> _TEXTE FOURNI_
- - -

La clôture a été prononcée le 3 mai 2018.


MOTIFS

Sur le droit d'auteur

La personne morale qui commercialise de façon non équivoque une 'œuvre de l'esprit est présumée à l'égard des tiers recherchés en contrefaçon, en l'absence de toute revendication du ou des auteurs, détenir sur ladite 'œuvre les droits patrimoniaux de l'auteur. Pour bénéficier de cette présomption simple, il lui appartient d'identifier précisément l''œuvre qu'elle revendique et de justifier de la date à laquelle elle a commencé à en assurer la commercialisation. Il lui incombe également d'établir que les caractéristiques de l''œuvre qu'elle revendique sont identiques à celles dont elle rapporte la preuve de la commercialisation sous son nom.

La société MC Company revendique cette présomption sur les hauts de maillots de bains référencés ZEPPO et MORO et sur le bas référencé HAKEA.

La société Etam Lingerie soutient les pièces que les pièces produites aux débats ne permettent pas d'établir une exploitation non équivoque de ces maillots sur le territoire français par la société MC Company.

La cour constate que c'est par une juste analyse et par des motifs exacts qu'elle adopte que le tribunal a analysé les pièces versées aux débats par la société MC Company et notamment, les extraits du procès-verbal de constat d'huissier en date du 9 septembre 2013 et les deux courriers complémentaires adressés au conseil de la requérante par l'huissier instrumentaire le 9 mai 2016, le catalogue édité en 2013 sous le nom B MOON qui comporte une photographie du haut ZEPPO, les factures à l'en tête de B MOON prouvant la vente à de nombreux détaillants en France des références ZEPPO FROUNCY, HAKEA FROUNCY et MORO FROUNCY respectivement à compter des 27 novembre, 10 octobre et 26 décembre 2013.

- - -

> _DONNÉES ENREGISTRÉES_

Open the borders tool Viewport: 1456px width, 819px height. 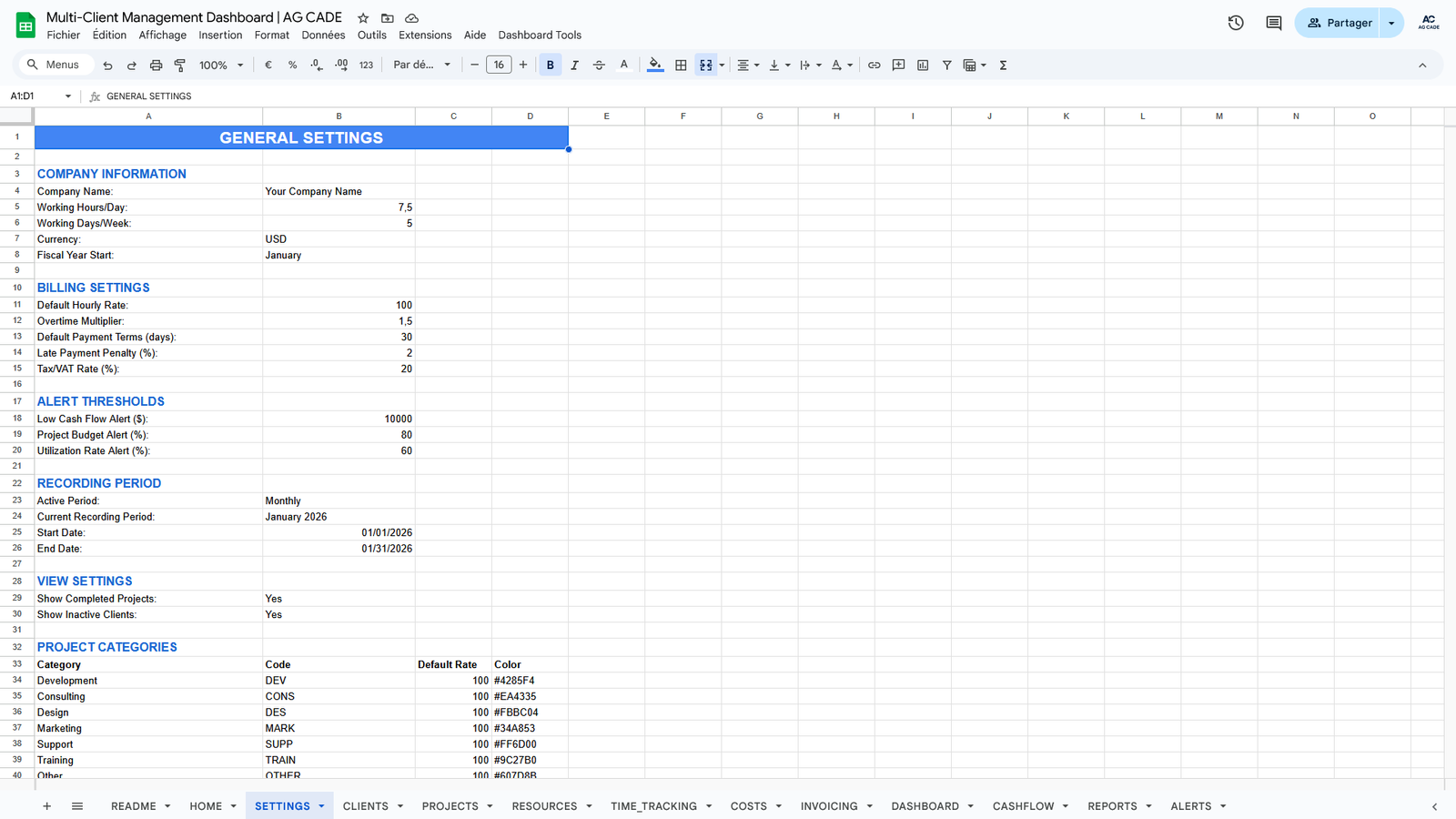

- - -

> _ÉNONCÉ RÉDIGÉ A_
Selon le texte fourni, sur quels maillots de bain la société MC Company revendique-t-elle la présomption ?
> _ÉNONCÉ RÉDIGÉ B_
Recopiez du texte fourni le passage allant de « La clôture a » jusqu'à « sous son nom. ».
Les données forment un ensemble distinct du texte fourni.

> _RÉPONSE RÉDIGÉE A_
Sur les hauts référencés ZEPPO et MORO et sur le bas référencé HAKEA.

> _RÉPONSE RÉDIGÉE B_
La clôture a été prononcée le 3 mai 2018.


MOTIFS

Sur le droit d'auteur

La personne morale qui commercialise de façon non équivoque une 'œuvre de l'esprit est présumée à l'égard des tiers recherchés en contrefaçon, en l'absence de toute revendication du ou des auteurs, détenir sur ladite 'œuvre les droits patrimoniaux de l'auteur. Pour bénéficier de cette présomption simple, il lui appartient d'identifier précisément l''œuvre qu'elle revendique et de justifier de la date à laquelle elle a commencé à en assurer la commercialisation. Il lui incombe également d'établir que les caractéristiques de l''œuvre qu'elle revendique sont identiques à celles dont elle rapporte la preuve de la commercialisation sous son nom.